In [1]:
### Prepare your image data

from torch.utils.data import TensorDataset
import os
import torch
import torch.nn as nn
from torch.utils.data import DataLoader
import torchvision
from torch.utils.data import Dataset
import urllib.request
from urllib.error import HTTPError

# Generate a random set of images (TODO: replace with your images)
num_images = 600
image_height, image_width = 224, 224
random_grayscale_images = torch.rand((num_images, 1, image_height, image_width), dtype=torch.float32)
random_rgb_images = random_grayscale_images.repeat(1, 3, 1, 1)  # Shape: (N, 3, H, W)
random_labels = torch.arange(0, num_images)
image_dataset = TensorDataset(random_rgb_images, random_labels) # Shape: torch.Size([600, 3, 224, 224])

In [2]:
### Run images through a pretrained SimCLR model and extract features
class SimCLR(nn.Module):
    def __init__(self, hidden_dim=128):
        super().__init__()

        # Base ResNet18 backbone (pretrained=False, because we load custom weights later, from the SimCLR checkpoint file)
        self.convnet = torchvision.models.resnet18(pretrained=False)
        
        # This is the projection head, only needed during training. For downstream tasks it is disposed of
        # and the final linear layer output is used (Chen et al., 2020) 
        self.convnet.fc = nn.Sequential(
            nn.Linear(self.convnet.fc.in_features, 4 * hidden_dim),
            nn.ReLU(inplace=True),
            nn.Linear(4 * hidden_dim, hidden_dim)
        )

        self.activations = {}
        self.num_workers = os.cpu_count()
        self.device = torch.device("cuda:0") if torch.cuda.is_available() else torch.device("cpu")
        self._register_hooks()

    def _register_hooks(self):
        """
        Register forward hooks to capture activations of convolutional layers.
        """
        def hook_fn(layer_name):
            def hook(module, input, output):
                if layer_name not in self.activations:
                    self.activations[layer_name] = []
                self.activations[layer_name].append(output.detach().cpu())
            return hook

        # Register hooks for all convolutional layers
        for name, layer in self.convnet.named_modules():
            if isinstance(layer, nn.Conv2d):
                layer.register_forward_hook(hook_fn(name))
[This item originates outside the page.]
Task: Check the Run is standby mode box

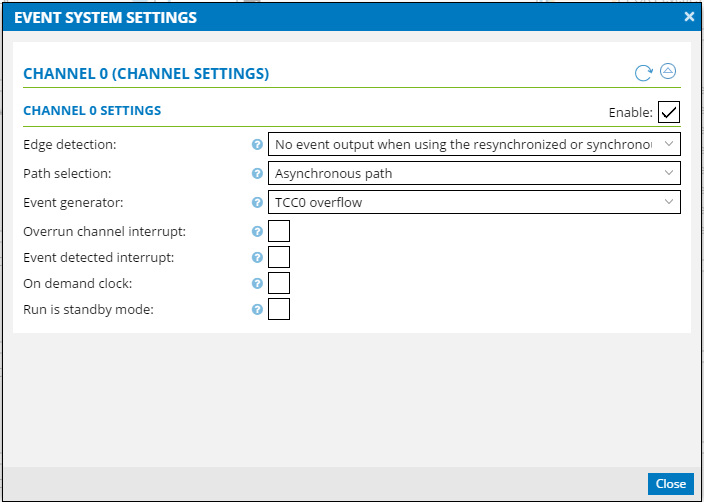Action: 279,309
    def load_pretrained(self):
        """
        Load pretrained SimCLR weights
        """
        base_url = "https://raw.githubusercontent.com/phlippe/saved_models/main/tutorial17/"
        models_dir = "../../models"
        pretrained_simclr_filename = "SimCLR.ckpt"
        pretrained_simclr_path = os.path.join(models_dir, pretrained_simclr_filename)
        os.makedirs(models_dir, exist_ok=True)

        # Check whether the pretrained model file already exists locally. If not, try downloading it
        file_url = base_url + pretrained_simclr_filename
        if not os.path.isfile(pretrained_simclr_path):
            print(f"Downloading pretrained SimCLR model {file_url}...")
            try:
                urllib.request.urlretrieve(file_url, pretrained_simclr_path)
            except HTTPError as e:
                print("Something went wrong. Please try to download the file from the GDrive folder, or contact the author with the full output including the following error:\n", e)
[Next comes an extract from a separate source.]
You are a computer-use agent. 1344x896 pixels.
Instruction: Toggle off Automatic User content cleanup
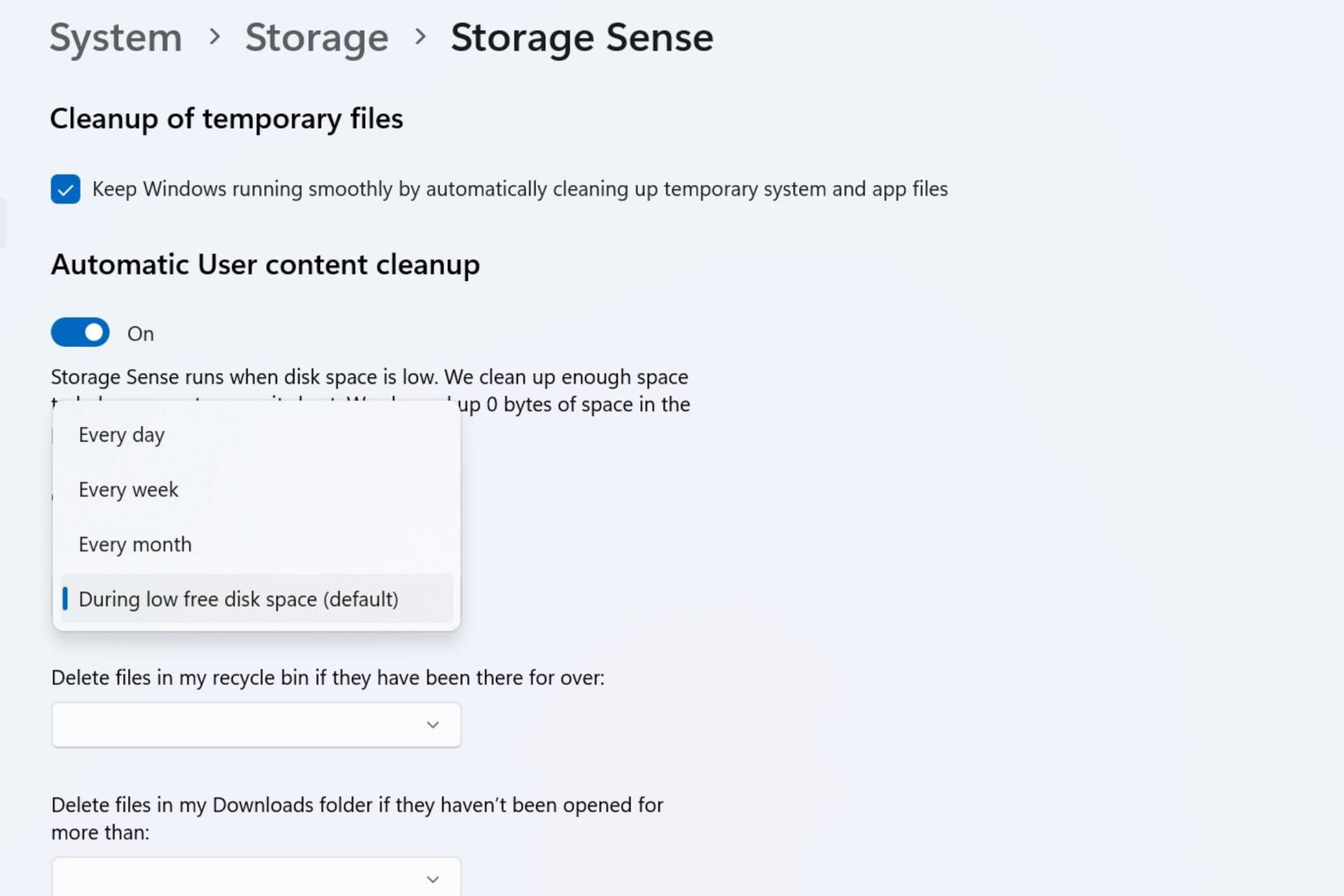[x=79, y=332]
        print(f"Already downloaded pretrained model: {file_url}")

        # Load pretrained model
        checkpoint = torch.load(pretrained_simclr_path, map_location=self.device)
        self.load_state_dict(checkpoint['state_dict'])
        self.to(self.device)
        self.eval()
    
    def forward(self, x):
        """
        Forward pass of the model.
        """
        return self.convnet(x)

sim_clr = SimCLR()
sim_clr.load_pretrained()

data_loader = DataLoader(image_dataset, batch_size=64, shuffle=False, drop_last=False, num_workers=sim_clr.num_workers)
sim_clr.activations = {}

# Process images in batches
with torch.no_grad():
    for imgs, _ in data_loader:
        imgs = imgs.to(sim_clr.device)
        sim_clr(imgs) # Forward pass (hooks will collect activations)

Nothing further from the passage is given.